In an effort to elucidate the interactions between cells in the developing cortex and their microenvironment, we have employed dissociated cell cultures and immunocytochemistry to analyze the effect of collagen type IV (COL) on the proliferation and differentiation of rat cortical progenitor cells during the period of corticogenesis. COL, present in the proliferative zones throughout the period of neurogenesis, belongs to a group of macromolecular proteins that make up a considerable portion of the extracellular matrix (ECM). We have shown that this ECM molecule inhibits cell proliferation and glial cell differentiation while promoting neuronal differentiation. We have also demonstrated that COL, when applied to the cultures with basic fibroblast growth factor (bFGF), induces glial cell differentiation while continuing to promote neuronal differentiation. These results indicate that cortical progenitor cells respond differentially to local environmental signals, and that components of the ECM are involved in the regulation of corticogenesis.

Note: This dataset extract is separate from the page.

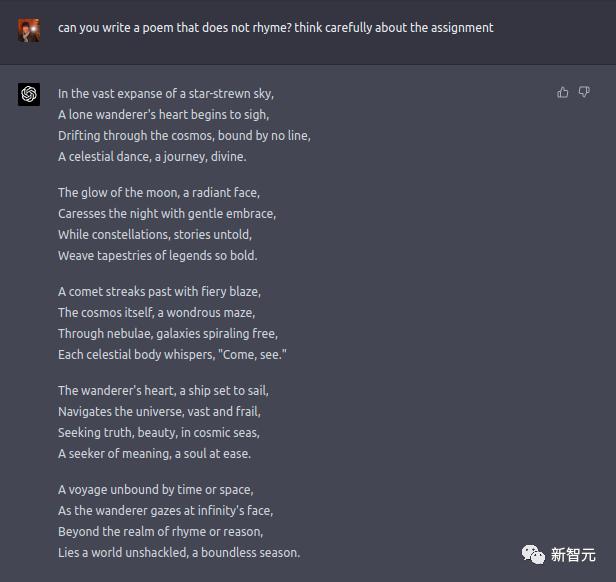Click the 新智元 watermark text

574,555
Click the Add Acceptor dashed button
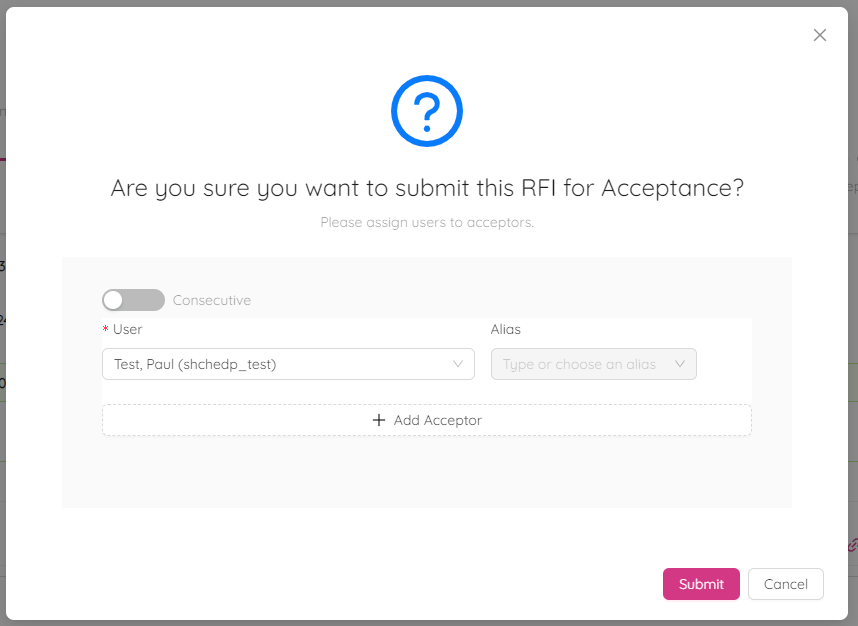Screen dimensions: 858x626 coord(427,420)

Basic fibroblast growth factor promotes the generation and differentiation of calretinin neurons in the rat cerebral cortex in vitro.

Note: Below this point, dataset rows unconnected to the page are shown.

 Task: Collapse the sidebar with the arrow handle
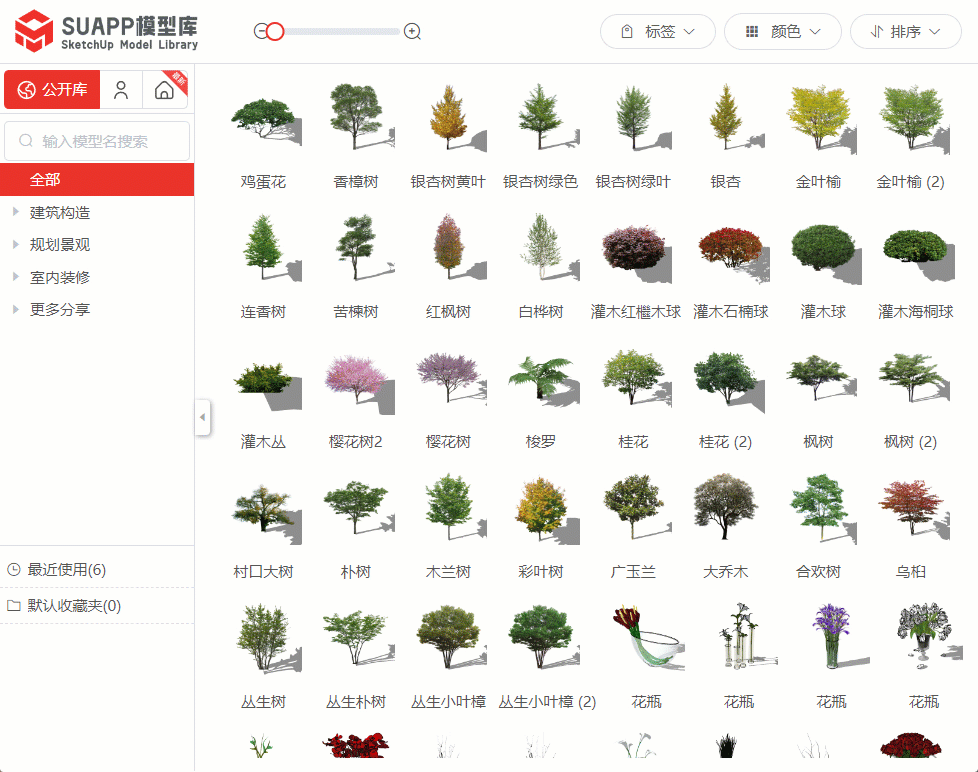[203, 417]
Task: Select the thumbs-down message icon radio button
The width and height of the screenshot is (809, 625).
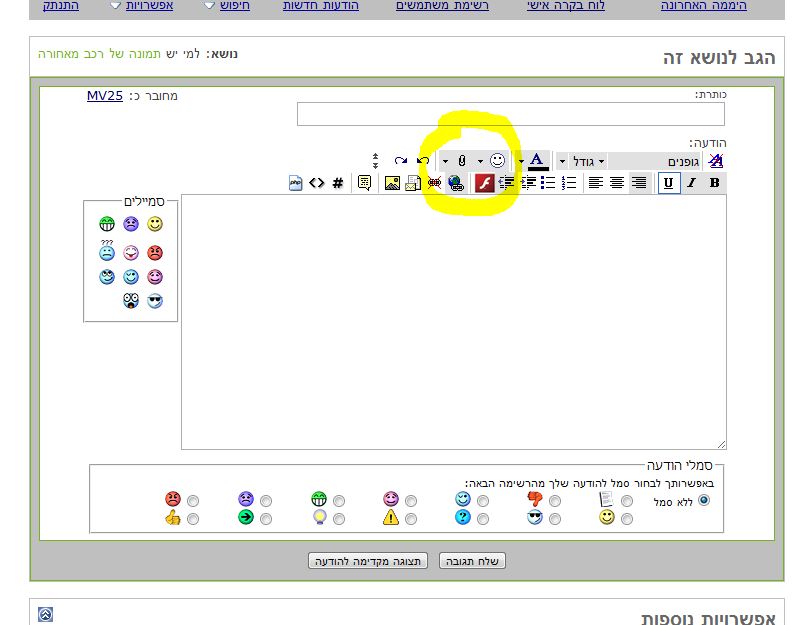Action: [555, 501]
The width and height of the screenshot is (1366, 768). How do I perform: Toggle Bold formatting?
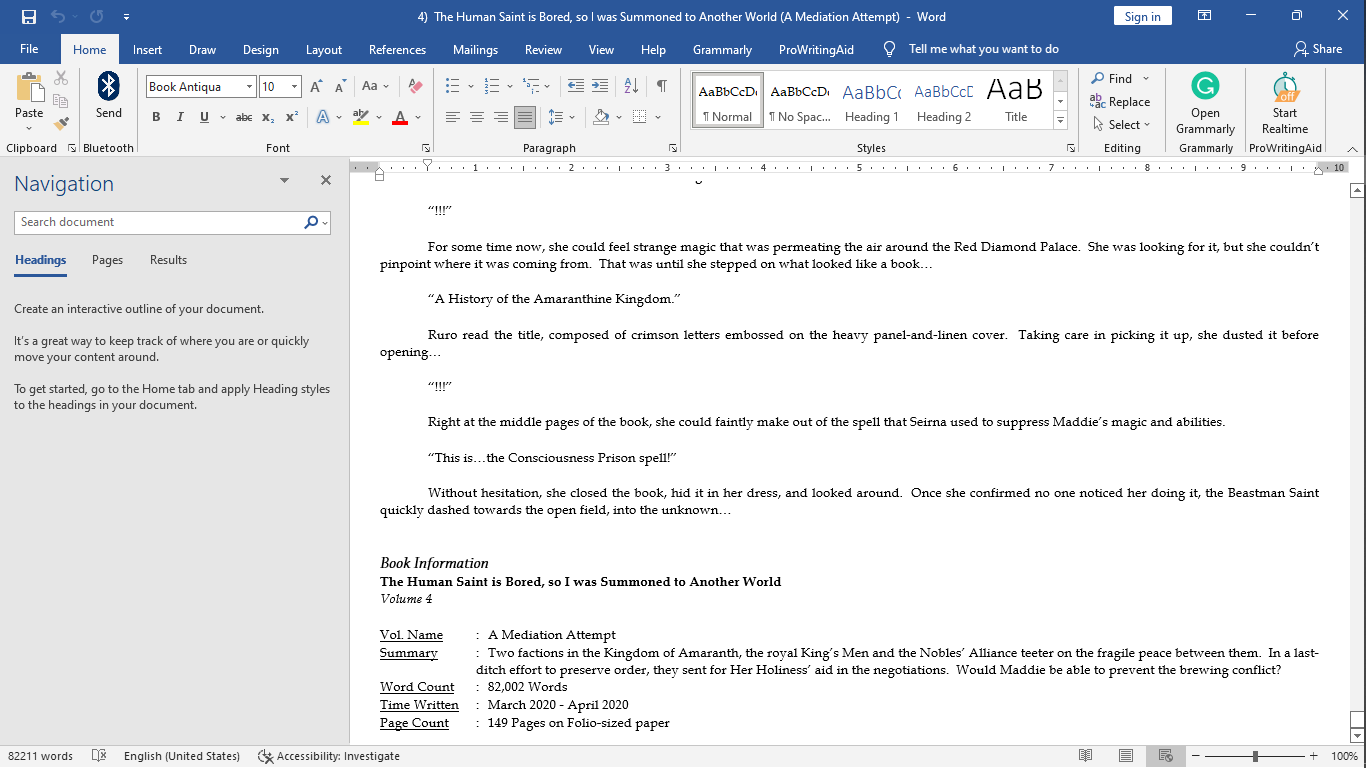[156, 117]
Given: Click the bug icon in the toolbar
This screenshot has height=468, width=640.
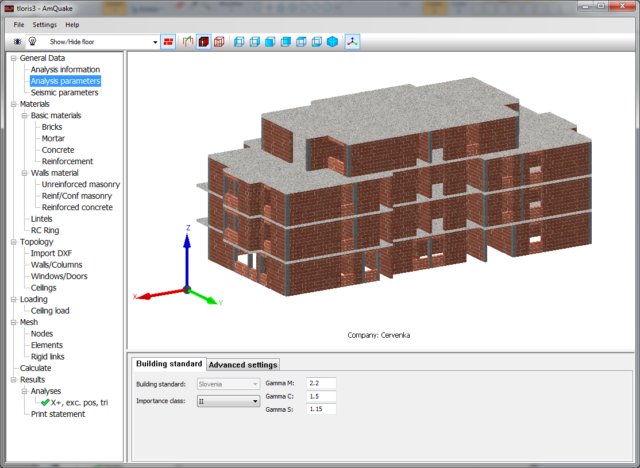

Calretinin-expressing neurons are some of the earliest postmitotic cells to appear in the developing cerebral cortex. Lineage studies have shown that the expression of this calcium-binding protein in cortical neurons is not genetically programmed and is likely to be induced by external factors. A number of studies have clearly shown that basic fibroblast growth factor (bFGF) and a number of neurotrophins promote the proliferation and differentiation of cortical progenitor cells to a particular lineage. Here, using a culture system of dissociated rat cortical cells, we found that brain-derived neurotrophic factor and neurotrophin-3 promoted the morphological differentiation of one of the calretinin-containing neuronal subpopulations, the Cajal-Retzius cells. Another subpopulation of calretinin-expressing cells of smaller size and bipolar form was generated when cultures were treated with bFGF. The progenitors of these neurons were stimulated by bFGF to divide a number of times before initiating their differentiation programme. The number of calretinin-expressing neurons increased further when cultures were treated with a combination of bFGF and retinoic acid.